What is expected:
Reproduce, word for word, the passage of the signal-testing text below that runs from "Key rules (make" to "meaning, not theory)".

Given text:
────

Key rules (make results repeatable)

  • Rule 1 — define reference planes: every metric must state where Tx “output” starts and where Rx “input” ends.
  • Rule 2 — fix test points (TPs): use a consistent TP1/TP2/TP3 naming so reports remain comparable.
  • Rule 3 — separate what is removed vs kept: de-embedding must state which fixture effects are removed and which remain part of the channel.

Vocabulary card (engineering meaning, not theory)

Differential vs Common-mode

Differential carries the data eye. Common-mode carries return/bias currents and couples into noise/crosstalk. Common-mode issues often appear as “intermittent” errors rather than clean failures.

Reference plane

The declared boundary for measurement and budgeting. Without it, swing/eye/jitter numbers cannot be compared between vendors, fixtures, or stations.

De-embedding

A declared operation that removes known fixture effects to relocate the reference plane. It must specify what is removed (fixture) and what remains (channel).

Test-point checklist (TP1/TP2/TP3)

  • TP1 — Tx-side reference: validates Tx swing and Tx shaping settings before the channel dominates.
  • TP2 — mid-channel discriminator: separates “reflection/impedance” issues from “insufficient loss compensation” issues.

────

Given material:

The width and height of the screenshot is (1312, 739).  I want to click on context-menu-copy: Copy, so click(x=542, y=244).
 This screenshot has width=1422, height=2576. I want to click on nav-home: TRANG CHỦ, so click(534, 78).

────

Response to the exercise:
Key rules (make results repeatable)

  • Rule 1 — define reference planes: every metric must state where Tx “output” starts and where Rx “input” ends.
  • Rule 2 — fix test points (TPs): use a consistent TP1/TP2/TP3 naming so reports remain comparable.
  • Rule 3 — separate what is removed vs kept: de-embedding must state which fixture effects are removed and which remain part of the channel.

Vocabulary card (engineering meaning, not theory)